An international crime ring is caught, just like in the movies
The Short Version
Spanish officials announced that they had arrested 75 people who were part of a ring of art thieves. The thieves had stolen over 3,500 pieces of art, many of which had come from countries currently at war. Several different agencies were involved in breaking the ring that had been active all over Europe for several years.
A Little More Detail
Spanish officials are just now letting the world know about a series of arrests that occurred back in November of last year, effectively breaking up a major art theft and trafficking ring that had been active all across Europe. 75 people were arrested and charged with involvement in the ring and over 3,500 pieces of art were recovered. Some of the art had been stolen from museums while others had been looted from countries at war.
This was no small undertaking. The case was known as “Pandora” and not only involved Spanish police, but InterPol, EuroPol, and Unesco, as well as officials from Austria, Belgium, Bulgaria, Bosnia- Herzegovina, Cyprus, Croatia, Germany, Greece, Italy, Malta, Netherlands, Poland, Portugal, Romania, Serbia, Spain, Switzerland and the U.K. Can you imagine all the coordination and effort it took to keep all those different government entities working together?

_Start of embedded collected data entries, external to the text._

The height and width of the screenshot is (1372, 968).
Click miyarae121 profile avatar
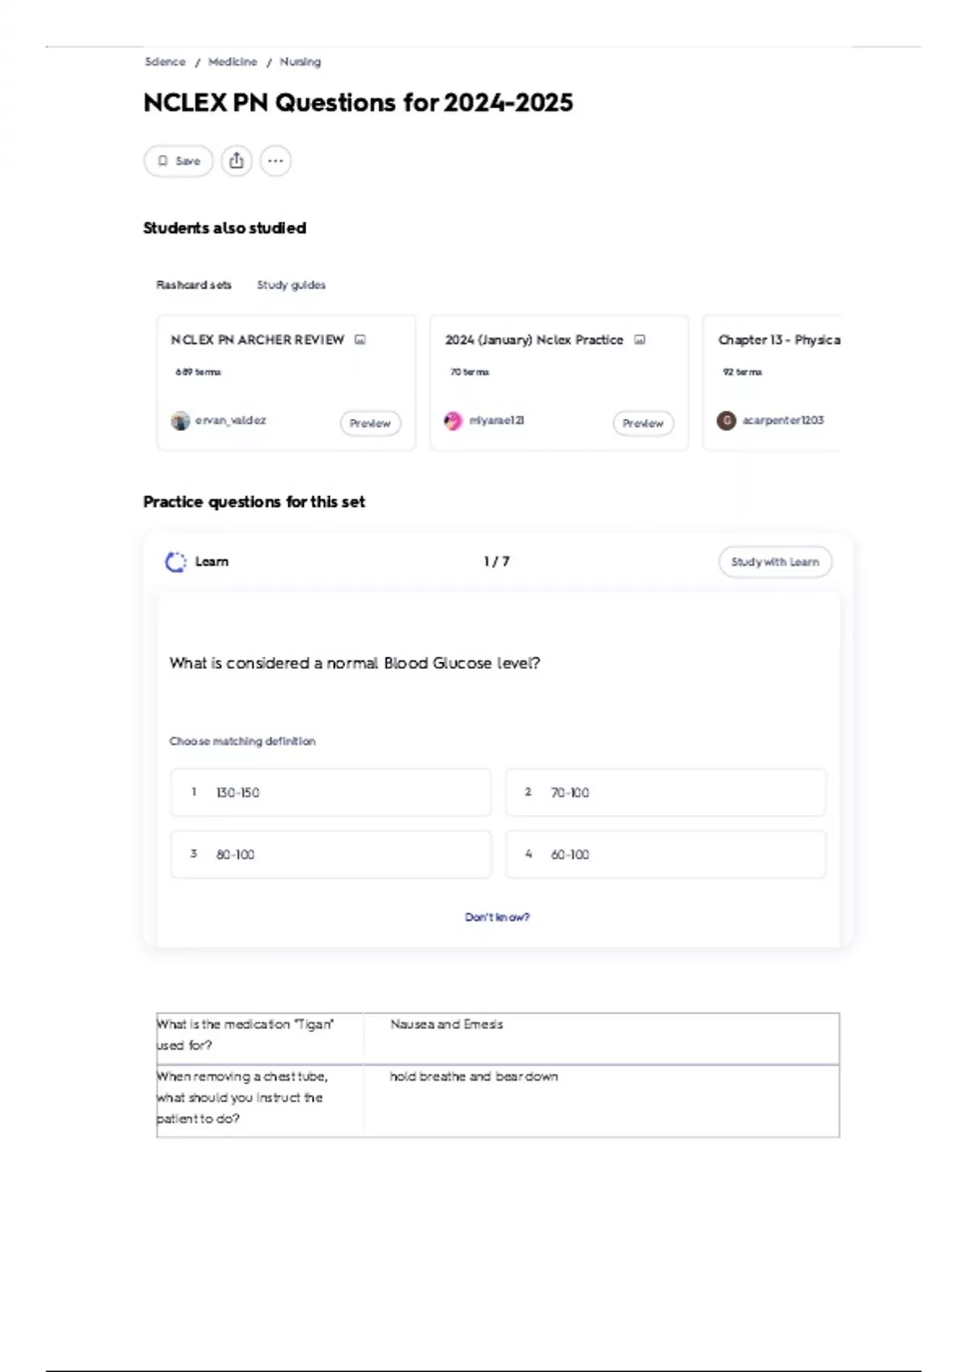(453, 420)
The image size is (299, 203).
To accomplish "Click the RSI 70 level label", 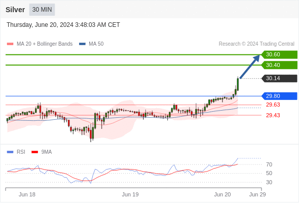I will pos(269,164).
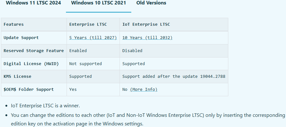Click the Features column header

tap(14, 24)
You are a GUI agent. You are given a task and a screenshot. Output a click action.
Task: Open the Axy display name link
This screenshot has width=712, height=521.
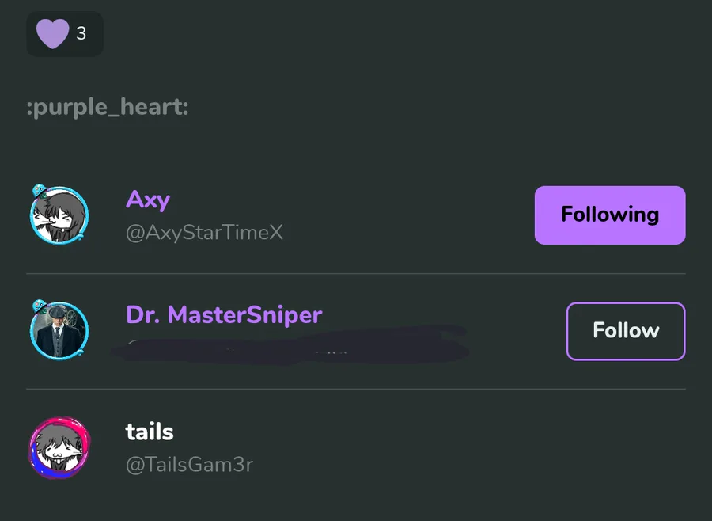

Spanish police should receive some kind of commendation just for organizing the whole thing.
The operation was apparently centered in Murcia, Spain, where some 500 artifacts were retrieved, including 19 pieces stolen from that city’s archeological museum in 2014. One link led to another. Over 48,000 people were interviewed as part of the Pandora project. Archeological pieces were tracked through sales around the globe, many of those sales occurring through online facilities such as ebay.com.
While officials said the Pandora investigation is now closed, UNESCO announced that 92 additional investigations have been opened as a result of the Pandora project. We’re thinking this whole thing is just begging to be made into a movie. Interested, Mr. Spielberg?
What’s the take away in all this? Don’t buy antiquities and art pieces online, dumbass. Buyers are responsible for doing appropriate due diligence before purchasing such work. The number of looted artifacts has exploded with the various wars in the Middle East. If you’re in the market, work only through a reputable art dealer and avoid online purchases.